REQUIRED ACTION: Search each line below for the word "computer" and list those that contain it.

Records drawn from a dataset

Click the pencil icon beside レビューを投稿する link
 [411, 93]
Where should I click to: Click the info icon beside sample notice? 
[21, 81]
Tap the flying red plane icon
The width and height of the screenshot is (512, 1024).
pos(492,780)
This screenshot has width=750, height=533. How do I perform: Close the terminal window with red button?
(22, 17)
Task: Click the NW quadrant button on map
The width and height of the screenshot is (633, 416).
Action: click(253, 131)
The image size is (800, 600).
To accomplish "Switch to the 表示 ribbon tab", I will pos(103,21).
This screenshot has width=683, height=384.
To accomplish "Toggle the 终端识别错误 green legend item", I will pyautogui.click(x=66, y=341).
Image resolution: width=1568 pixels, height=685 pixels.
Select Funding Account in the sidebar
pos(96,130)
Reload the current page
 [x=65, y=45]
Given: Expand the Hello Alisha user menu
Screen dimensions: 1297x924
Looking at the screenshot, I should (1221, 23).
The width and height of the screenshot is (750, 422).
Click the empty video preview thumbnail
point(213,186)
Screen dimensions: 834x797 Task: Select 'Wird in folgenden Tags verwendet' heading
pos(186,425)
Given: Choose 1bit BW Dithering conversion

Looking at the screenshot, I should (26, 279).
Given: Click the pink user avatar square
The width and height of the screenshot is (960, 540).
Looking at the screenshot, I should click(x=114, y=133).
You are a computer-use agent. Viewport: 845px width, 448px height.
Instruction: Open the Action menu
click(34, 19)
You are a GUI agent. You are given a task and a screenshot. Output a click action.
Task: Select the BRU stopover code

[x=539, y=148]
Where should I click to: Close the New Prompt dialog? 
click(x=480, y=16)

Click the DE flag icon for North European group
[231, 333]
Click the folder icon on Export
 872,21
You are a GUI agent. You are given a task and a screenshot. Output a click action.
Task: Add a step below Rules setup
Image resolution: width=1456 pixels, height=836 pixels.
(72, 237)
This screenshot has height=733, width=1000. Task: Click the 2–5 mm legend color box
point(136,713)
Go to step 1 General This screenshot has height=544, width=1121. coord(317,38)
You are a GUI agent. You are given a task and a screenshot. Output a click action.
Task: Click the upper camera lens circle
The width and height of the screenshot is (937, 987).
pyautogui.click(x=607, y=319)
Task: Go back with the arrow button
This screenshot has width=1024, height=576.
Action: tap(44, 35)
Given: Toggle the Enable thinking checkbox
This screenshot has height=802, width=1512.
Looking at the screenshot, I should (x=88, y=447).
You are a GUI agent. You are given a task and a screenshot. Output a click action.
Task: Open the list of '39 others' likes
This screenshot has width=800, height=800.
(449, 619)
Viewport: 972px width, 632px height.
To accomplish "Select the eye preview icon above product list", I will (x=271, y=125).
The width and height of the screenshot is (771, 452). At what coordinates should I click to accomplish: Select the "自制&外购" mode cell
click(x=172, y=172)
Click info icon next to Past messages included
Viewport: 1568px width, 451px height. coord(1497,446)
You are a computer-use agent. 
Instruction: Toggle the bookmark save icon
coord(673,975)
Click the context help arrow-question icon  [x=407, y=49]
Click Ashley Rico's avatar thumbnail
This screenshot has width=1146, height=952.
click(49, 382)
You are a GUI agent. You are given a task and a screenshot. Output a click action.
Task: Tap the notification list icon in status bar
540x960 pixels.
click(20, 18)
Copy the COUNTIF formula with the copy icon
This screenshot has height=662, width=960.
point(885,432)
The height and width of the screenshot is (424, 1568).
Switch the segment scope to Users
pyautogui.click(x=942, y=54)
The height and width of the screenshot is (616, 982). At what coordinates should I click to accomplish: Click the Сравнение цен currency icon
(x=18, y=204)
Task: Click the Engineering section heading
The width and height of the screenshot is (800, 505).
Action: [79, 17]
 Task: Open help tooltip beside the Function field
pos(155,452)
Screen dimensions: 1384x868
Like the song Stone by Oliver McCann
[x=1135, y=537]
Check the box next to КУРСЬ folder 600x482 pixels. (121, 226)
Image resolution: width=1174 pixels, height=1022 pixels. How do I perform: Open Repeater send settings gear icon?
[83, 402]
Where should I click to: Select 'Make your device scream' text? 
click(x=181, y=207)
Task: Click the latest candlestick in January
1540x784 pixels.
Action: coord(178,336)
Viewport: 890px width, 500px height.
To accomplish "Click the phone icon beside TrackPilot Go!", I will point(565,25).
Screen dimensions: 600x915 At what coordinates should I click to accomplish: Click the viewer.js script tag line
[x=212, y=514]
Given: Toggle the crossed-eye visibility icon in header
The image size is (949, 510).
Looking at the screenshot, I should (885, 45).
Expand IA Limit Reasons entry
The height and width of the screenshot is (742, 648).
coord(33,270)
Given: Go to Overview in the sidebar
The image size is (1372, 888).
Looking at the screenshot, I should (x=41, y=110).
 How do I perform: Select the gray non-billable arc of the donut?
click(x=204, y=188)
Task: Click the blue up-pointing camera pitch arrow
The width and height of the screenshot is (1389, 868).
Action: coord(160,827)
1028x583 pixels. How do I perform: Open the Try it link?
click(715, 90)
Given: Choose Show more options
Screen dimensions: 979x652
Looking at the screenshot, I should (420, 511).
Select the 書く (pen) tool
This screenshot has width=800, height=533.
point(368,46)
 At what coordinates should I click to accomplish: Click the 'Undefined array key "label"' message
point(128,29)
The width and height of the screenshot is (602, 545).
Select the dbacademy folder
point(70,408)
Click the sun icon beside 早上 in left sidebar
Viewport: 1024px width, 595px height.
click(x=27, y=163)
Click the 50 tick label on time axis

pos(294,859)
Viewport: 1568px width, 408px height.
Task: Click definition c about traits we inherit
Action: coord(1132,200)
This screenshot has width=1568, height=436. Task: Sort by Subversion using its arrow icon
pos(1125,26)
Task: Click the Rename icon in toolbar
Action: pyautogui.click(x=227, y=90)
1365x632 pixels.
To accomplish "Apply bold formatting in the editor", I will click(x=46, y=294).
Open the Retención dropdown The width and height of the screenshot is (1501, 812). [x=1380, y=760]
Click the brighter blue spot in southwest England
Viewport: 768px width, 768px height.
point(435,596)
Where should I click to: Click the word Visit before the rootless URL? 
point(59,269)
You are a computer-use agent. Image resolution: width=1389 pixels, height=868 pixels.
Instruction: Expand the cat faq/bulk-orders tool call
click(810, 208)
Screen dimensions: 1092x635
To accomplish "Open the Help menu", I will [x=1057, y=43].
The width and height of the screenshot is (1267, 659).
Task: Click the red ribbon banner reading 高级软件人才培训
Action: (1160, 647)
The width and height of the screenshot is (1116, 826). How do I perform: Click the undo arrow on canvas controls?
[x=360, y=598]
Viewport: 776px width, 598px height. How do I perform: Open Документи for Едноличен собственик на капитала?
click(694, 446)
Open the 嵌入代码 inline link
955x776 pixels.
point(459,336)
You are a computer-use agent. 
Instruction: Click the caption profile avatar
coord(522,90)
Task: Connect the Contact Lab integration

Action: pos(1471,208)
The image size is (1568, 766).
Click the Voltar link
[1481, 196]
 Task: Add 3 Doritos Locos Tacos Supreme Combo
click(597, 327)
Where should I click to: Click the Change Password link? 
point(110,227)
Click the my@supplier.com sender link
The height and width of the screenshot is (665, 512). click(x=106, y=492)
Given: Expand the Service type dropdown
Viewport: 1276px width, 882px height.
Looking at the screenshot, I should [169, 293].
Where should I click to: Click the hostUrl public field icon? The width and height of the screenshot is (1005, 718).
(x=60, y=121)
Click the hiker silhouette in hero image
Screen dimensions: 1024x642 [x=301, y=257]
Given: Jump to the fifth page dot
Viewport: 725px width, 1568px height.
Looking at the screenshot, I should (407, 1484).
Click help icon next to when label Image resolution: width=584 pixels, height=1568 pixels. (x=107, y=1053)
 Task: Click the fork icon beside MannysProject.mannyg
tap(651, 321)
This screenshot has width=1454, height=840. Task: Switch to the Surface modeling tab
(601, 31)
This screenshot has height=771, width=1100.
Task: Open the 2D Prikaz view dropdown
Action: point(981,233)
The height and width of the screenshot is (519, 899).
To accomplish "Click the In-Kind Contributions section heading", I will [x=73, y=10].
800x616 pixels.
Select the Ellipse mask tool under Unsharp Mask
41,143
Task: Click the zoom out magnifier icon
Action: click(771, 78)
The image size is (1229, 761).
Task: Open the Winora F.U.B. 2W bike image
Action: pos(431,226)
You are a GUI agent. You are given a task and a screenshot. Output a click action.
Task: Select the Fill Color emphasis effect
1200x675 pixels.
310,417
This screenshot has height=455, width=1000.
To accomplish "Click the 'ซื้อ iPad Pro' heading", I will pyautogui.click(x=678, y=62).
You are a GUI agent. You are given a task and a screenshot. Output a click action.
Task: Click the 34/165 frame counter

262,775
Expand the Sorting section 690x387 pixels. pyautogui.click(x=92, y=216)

ANSWER TO THIS TASK:
You are a computer-use agent. Viewport: 845px width, 448px height.
You are a computer-use agent. 
You are a computer-use agent. Image resolution: width=1389 pixels, height=868 pixels.
You are a computer-use agent. 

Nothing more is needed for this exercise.